(Stored data entries)
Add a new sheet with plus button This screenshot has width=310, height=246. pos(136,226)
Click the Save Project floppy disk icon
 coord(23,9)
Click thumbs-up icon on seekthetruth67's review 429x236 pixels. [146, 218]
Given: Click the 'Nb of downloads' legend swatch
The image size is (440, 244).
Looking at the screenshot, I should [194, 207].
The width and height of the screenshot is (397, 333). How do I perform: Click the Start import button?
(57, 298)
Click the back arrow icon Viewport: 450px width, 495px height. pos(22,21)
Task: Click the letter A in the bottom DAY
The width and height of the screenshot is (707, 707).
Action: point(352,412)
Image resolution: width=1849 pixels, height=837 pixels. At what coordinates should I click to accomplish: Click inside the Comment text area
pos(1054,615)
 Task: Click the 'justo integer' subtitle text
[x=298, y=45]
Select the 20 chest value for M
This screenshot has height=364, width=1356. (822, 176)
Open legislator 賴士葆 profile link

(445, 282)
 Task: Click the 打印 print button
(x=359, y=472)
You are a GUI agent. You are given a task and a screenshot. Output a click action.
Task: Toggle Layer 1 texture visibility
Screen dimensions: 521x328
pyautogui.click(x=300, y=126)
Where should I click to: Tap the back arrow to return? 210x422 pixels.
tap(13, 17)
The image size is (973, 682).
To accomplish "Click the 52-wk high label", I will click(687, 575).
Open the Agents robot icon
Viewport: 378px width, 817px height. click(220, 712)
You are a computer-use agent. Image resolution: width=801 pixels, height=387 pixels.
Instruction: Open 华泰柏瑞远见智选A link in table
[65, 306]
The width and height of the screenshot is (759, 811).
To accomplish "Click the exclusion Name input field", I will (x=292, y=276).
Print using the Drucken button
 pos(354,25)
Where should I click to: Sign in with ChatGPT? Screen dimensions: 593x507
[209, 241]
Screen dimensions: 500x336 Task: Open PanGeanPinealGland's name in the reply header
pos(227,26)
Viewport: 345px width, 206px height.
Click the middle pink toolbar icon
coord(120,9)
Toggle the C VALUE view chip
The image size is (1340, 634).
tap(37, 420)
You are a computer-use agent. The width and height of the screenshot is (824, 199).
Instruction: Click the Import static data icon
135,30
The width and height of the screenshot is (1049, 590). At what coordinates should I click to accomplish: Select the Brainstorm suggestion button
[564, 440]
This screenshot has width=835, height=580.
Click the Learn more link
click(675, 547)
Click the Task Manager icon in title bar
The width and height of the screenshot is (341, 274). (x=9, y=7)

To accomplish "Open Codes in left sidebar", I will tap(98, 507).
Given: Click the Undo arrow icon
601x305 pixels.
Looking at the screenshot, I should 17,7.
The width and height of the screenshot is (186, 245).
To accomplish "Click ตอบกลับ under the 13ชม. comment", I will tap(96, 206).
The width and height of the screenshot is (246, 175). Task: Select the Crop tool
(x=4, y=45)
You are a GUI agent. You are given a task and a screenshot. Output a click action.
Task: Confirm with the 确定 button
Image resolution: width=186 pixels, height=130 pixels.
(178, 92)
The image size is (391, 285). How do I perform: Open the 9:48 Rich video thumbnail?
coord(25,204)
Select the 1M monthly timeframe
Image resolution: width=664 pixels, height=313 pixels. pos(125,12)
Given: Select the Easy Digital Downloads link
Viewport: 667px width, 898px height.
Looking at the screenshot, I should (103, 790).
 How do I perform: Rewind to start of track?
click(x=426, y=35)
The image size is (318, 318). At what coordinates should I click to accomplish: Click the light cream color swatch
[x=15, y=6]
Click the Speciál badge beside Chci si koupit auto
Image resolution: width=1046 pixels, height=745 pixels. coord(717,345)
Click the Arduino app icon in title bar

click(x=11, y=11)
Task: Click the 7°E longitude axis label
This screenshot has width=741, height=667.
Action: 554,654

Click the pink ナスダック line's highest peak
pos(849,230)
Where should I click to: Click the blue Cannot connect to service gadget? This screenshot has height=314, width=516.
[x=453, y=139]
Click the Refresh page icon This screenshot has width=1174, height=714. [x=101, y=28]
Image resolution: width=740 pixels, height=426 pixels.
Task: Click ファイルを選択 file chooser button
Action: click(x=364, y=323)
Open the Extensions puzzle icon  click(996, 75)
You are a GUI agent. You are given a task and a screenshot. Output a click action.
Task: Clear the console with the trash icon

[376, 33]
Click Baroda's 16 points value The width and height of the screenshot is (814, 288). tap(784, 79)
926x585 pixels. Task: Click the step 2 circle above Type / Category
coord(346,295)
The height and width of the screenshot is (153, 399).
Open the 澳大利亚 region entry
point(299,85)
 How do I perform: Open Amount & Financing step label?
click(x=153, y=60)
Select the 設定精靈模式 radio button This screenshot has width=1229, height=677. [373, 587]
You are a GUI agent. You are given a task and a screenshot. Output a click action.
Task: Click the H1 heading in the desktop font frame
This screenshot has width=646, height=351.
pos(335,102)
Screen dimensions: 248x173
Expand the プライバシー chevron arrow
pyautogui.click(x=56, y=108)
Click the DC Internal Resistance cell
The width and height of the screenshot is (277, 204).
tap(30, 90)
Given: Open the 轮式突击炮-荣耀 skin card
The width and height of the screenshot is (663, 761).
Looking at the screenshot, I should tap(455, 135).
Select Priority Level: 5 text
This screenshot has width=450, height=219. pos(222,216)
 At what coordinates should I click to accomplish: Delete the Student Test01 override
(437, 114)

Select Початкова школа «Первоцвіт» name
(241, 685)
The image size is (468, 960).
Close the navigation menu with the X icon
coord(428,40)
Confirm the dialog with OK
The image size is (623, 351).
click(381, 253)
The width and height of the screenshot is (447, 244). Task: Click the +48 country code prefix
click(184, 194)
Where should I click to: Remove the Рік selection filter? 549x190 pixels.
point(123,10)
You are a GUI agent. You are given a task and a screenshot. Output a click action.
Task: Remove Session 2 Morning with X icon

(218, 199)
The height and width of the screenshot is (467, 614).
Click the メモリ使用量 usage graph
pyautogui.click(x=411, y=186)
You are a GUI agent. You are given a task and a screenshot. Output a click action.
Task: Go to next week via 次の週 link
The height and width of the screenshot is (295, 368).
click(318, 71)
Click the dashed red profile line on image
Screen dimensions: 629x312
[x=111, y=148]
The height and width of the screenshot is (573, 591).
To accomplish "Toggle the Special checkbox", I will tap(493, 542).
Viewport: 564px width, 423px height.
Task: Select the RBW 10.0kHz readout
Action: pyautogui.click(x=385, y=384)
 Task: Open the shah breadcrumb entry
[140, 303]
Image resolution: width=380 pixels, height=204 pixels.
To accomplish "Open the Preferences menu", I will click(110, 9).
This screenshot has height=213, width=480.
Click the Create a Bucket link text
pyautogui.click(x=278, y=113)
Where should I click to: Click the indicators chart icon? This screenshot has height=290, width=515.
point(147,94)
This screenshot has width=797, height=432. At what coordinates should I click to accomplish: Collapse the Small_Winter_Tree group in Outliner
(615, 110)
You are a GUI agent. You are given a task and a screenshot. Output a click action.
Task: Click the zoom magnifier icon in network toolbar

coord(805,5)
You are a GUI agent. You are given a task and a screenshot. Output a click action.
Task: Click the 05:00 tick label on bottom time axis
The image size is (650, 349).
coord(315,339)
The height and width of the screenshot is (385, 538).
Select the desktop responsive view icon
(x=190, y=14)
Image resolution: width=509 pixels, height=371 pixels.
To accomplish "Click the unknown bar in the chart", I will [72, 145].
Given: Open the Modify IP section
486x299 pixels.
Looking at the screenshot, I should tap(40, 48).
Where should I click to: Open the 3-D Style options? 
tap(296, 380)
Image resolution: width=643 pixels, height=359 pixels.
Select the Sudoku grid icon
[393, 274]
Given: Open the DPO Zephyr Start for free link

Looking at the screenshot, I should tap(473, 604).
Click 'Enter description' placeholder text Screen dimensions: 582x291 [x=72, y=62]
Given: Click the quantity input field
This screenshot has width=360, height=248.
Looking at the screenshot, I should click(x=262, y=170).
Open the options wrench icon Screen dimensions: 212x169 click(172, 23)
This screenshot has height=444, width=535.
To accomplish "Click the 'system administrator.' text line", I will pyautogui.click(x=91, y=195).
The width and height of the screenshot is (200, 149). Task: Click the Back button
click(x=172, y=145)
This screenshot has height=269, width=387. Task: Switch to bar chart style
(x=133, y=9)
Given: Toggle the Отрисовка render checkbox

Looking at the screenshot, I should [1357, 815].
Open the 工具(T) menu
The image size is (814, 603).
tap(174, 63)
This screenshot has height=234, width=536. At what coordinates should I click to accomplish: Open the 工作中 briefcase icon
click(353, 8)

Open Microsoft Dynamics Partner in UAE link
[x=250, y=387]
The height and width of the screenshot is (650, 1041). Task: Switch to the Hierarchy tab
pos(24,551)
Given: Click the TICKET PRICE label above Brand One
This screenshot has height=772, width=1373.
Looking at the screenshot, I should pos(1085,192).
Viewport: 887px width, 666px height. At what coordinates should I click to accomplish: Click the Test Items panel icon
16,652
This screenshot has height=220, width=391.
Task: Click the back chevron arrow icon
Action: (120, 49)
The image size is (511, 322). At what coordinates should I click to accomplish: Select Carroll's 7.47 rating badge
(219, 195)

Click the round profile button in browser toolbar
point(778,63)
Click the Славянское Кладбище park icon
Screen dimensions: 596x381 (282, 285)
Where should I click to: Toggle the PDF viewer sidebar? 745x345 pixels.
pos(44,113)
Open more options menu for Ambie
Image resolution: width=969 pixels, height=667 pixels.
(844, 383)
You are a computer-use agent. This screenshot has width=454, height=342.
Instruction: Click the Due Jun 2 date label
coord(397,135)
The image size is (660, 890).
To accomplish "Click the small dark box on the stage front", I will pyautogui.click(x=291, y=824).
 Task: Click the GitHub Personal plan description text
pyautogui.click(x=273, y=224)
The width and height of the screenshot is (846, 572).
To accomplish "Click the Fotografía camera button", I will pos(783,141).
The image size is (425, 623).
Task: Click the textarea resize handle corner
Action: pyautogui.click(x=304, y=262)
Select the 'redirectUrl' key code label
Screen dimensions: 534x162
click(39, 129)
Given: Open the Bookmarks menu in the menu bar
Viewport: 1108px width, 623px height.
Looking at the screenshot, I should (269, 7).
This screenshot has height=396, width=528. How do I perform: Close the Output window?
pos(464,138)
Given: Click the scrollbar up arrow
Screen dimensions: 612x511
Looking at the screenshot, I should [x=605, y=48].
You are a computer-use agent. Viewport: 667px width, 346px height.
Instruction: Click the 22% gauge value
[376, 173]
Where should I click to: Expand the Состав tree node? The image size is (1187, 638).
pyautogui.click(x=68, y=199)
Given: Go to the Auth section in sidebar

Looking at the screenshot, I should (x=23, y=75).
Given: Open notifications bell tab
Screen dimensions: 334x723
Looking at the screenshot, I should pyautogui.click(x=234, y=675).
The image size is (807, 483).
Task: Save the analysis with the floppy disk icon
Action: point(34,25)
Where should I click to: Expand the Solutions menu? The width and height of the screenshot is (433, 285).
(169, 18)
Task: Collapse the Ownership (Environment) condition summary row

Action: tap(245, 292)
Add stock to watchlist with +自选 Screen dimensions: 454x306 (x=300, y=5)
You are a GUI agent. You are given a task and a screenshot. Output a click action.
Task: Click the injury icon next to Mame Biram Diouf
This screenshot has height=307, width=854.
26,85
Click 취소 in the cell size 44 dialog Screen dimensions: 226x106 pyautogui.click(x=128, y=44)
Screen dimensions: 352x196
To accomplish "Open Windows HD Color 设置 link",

What is needed -
Restate word for word the entries above, starting at the line with "Select the 設定精靈模式" and ending at the line with "Confirm the dialog with OK", inclusive, and no others.

Your solution -
Select the 設定精靈模式 radio button This screenshot has width=1229, height=677. [373, 587]
You are a GUI agent. You are given a task and a screenshot. Output a click action.
Task: Click the H1 heading in the desktop font frame
This screenshot has width=646, height=351.
pos(335,102)
Screen dimensions: 248x173
Expand the プライバシー chevron arrow
pyautogui.click(x=56, y=108)
Click the DC Internal Resistance cell
The width and height of the screenshot is (277, 204).
tap(30, 90)
Given: Open the 轮式突击炮-荣耀 skin card
The width and height of the screenshot is (663, 761).
Looking at the screenshot, I should tap(455, 135).
Select Priority Level: 5 text
This screenshot has width=450, height=219. pos(222,216)
 At what coordinates should I click to accomplish: Delete the Student Test01 override
(437, 114)

Select Початкова школа «Первоцвіт» name
(241, 685)
The image size is (468, 960).
Close the navigation menu with the X icon
coord(428,40)
Confirm the dialog with OK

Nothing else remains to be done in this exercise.